But Vincent “Vince” de los Reyes, the first runner-up and an honors graduate of University of Hawaii in Manoa, gets to visit the Philippines for a week, including a live interview with Kris Aquino.
De los Reyes’ return to his homeland after 13 years takes place in 1991, when the country is beset with power blackouts, the specter of the return of Marcos, and the eruption of Mt. Pinatubo after 600 years.
“Leche” is Vince’s account of his stay in the Philippines at that time, complete with tourist tips, snippets from a book (“Decolonization for Beginners: A Filipino Glossary,” written by his UH teacher Bonifacio Dumpit), his bangungot journal and vintage postcards bought from National Bookworm.
The novel “Leche” (355 pages, published by Coffee House Press) is by Filipino-American R. Zamora Linmark, who holds a dual citizenship. It is a fitting follow-up to “Rolling the R’s,” his 1997 novel about the young Vince, his siblings and classmates as they adapt to Hawaii after living in a town in the North. Now Vince has gone out of the closet and supposedly wizened up to the world. But not Manila, as Vince’s misadventures will show us in the novel.
“Leche” has been described as “quirky and funny” (Publisher’s Weekly), written “with the incandescent irreverence of a papal heretic” (Chris Abani, author of “Graceland”), “hilarious and relentlessly seductive” (Sabina Murray, author of “The Caprices”) and “a lively satiric return to early ’90s Manila” (Kirkus).
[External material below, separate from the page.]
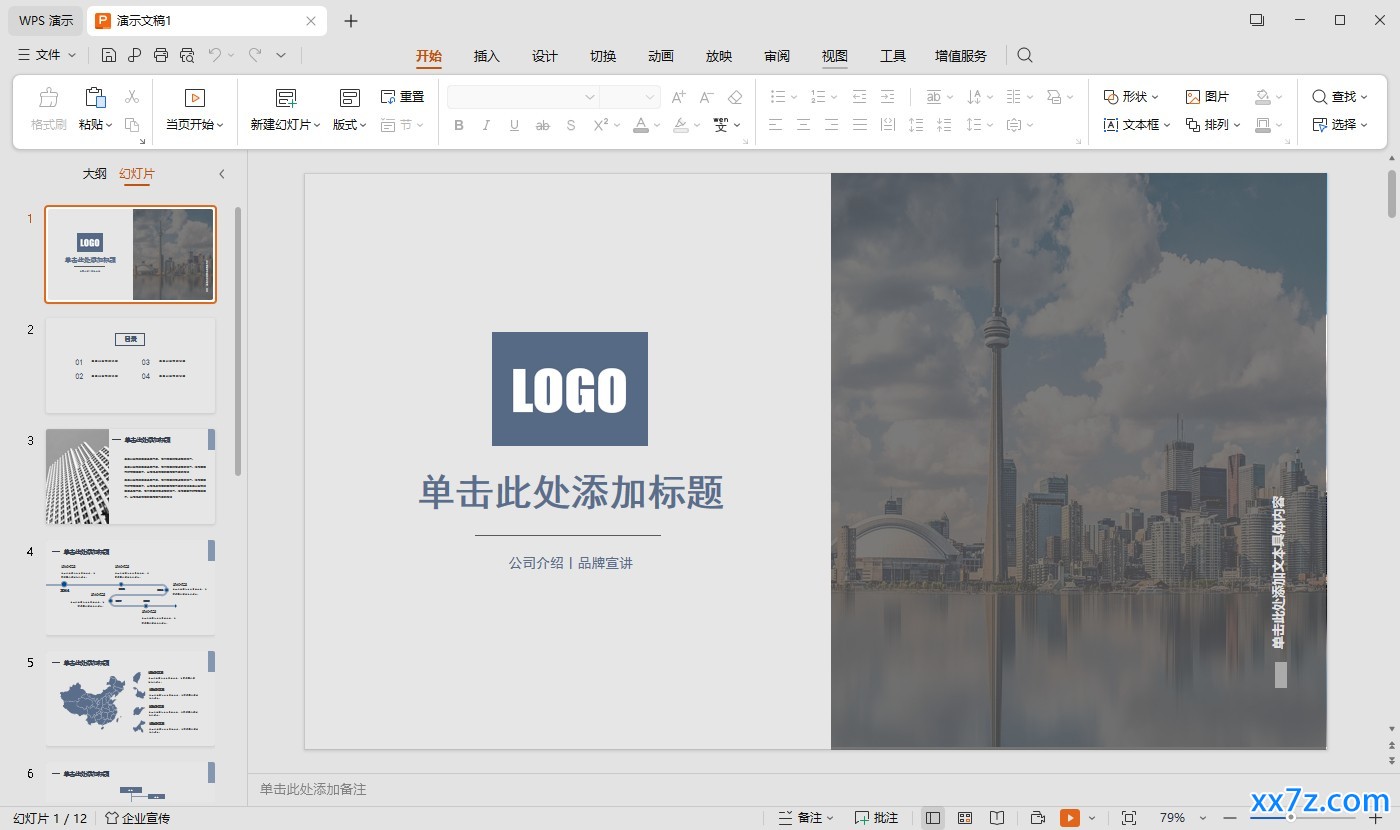The image size is (1400, 830).
Task: Switch to slide sorter view icon
Action: point(965,818)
It was a finalist of the Lambda Literary Awards and is required reading in many Asian American writing classes.
Largely unknown
But “Leche” is largely unknown in the Philippines as it was published by a small American publishing house and local publishers are afraid to touch it (“Maybe because of Kris Aquino,” Linmark told me). But that may change as Anvil Publishing has finally decided to carry and distribute it.
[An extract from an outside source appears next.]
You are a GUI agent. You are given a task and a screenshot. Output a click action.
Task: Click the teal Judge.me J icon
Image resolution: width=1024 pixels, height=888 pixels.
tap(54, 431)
Which is a good thing, because Linmark is an astute social observer and sponge and a very entertaining and enlightening tour guide. He tells us about balikbayan boxes, bangungot, Dovie Beams (excerpted from “Mondo Marcos”) and other B-movie starlets, signs of the times, Santacruzin’ and Leche, an old church turned martial-law museum and gay bar.
There are inside jokes that foreigners would have to Google.
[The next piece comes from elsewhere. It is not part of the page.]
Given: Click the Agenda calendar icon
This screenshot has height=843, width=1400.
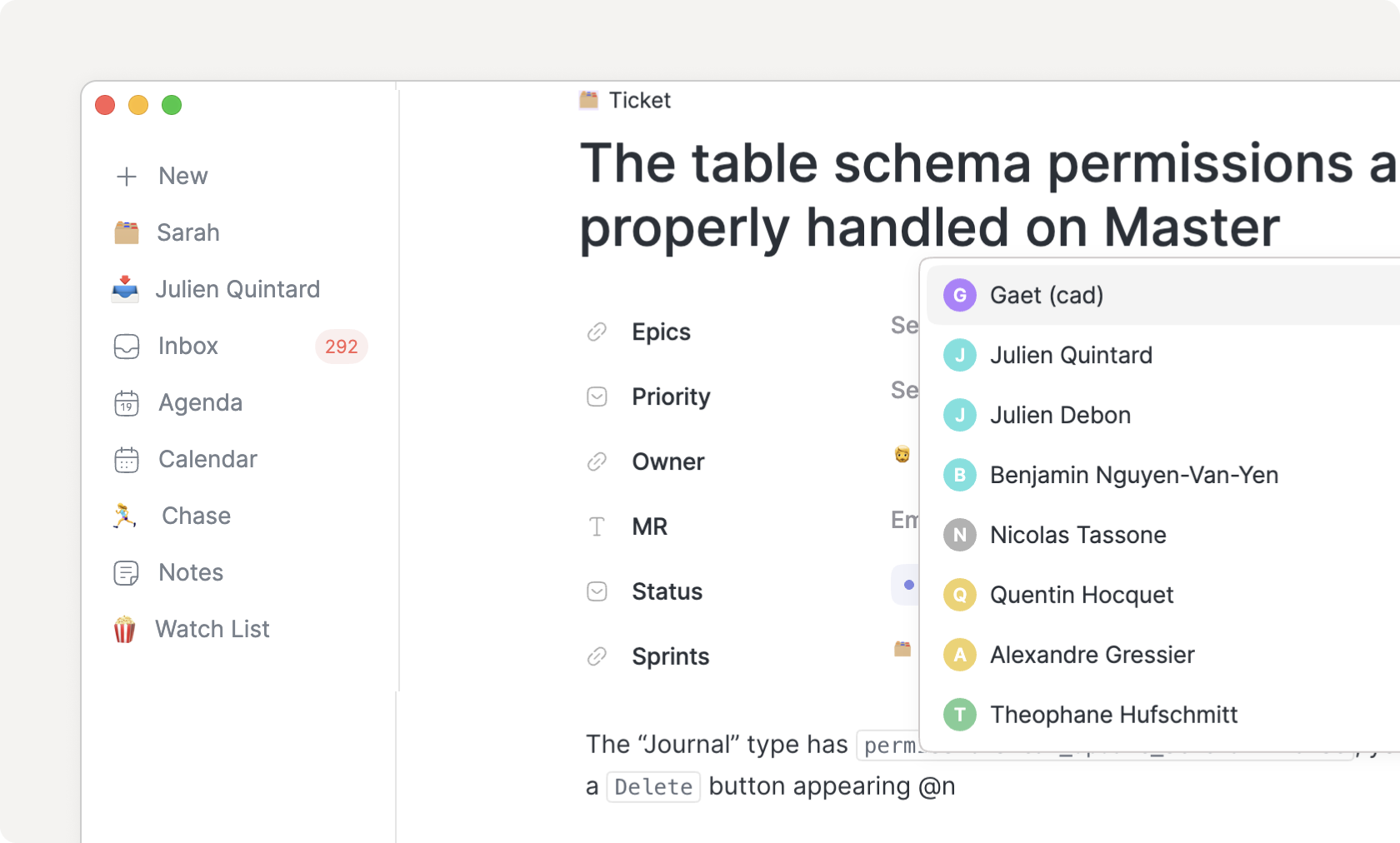Looking at the screenshot, I should click(x=127, y=403).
“His grandfather used to say it all the time. ‘Leche,’ he’d say, the word leaving his body like a switchblade—small, beautiful, deadly. His voice deceptively dulce so that one never knew what he is thinking or feeling, if he were angry or sad or remembering, just like the word that has come to mean different things to different people. Leche. ‘Milk’ in Spanish. But to Filipinos, ‘Damn You.’”
“Leche” is also about Kris Aquino—then the Massacre Queen of the Movies turned Oprah Winfrey of Philippine TV—whose omniscience and omnipotence in the novel gives Vince the shivers. She is the only one bravely identified in the novel, something that will create a buzz once Anvil brings the book out.
Whirlwind trip
Otherwise, the book also talks about the bold star turned crusading nun; an award-winning director; a taxi driver turned “fubu”; the drag queen owner of Leche; and other characters out to drive Vince to the edge.
Vince is taken out from his comfort zone in Honolulu and into a whirlwind trip to the heart of darkness. From the constricting and secret fraternities of gays in Honolulu to the chaotic fiesta of Malate. From the airport to Manila and finally back to his hometown in San Vicente, aboard Philippine Airlines, crazy taxis and Killer Pogi, a minibus he took on his way home. Like Linmark, Vince confronts his being a Filipino, Fil-Am and American.
“That’s right, I’m a zebronkey,” Vince says to Kris about his mixed heritage.
“Oh, zebronkeys. I miss them,” answers Kris.
It is also a long history trip as Vince passes by the airport, CCP and Clark Air Base, remembering the Spanish-American War, World War I, World War II and Martial Law from the stories of his father and grandfather, even as he fights his own internal wars throughout that one-week trip.
In the end, he comes home to an empty ancestral house, a fitting metaphor for the exilic life.
“Fighting off tears, and with a heart that doesn’t know when to give up hope, he searches room after room, wall after wall, for holes punctured by nails upon which used to hang gilt-edged picture frames,” Linmark writes toward the end.
And as it was, it’s the postcards we send each other, the photos and home movies we share, and the words we write that become our home. And for Vince, “Leche” is a home worth returning to.
“Leche” is available in National Book Store and PowerBooks.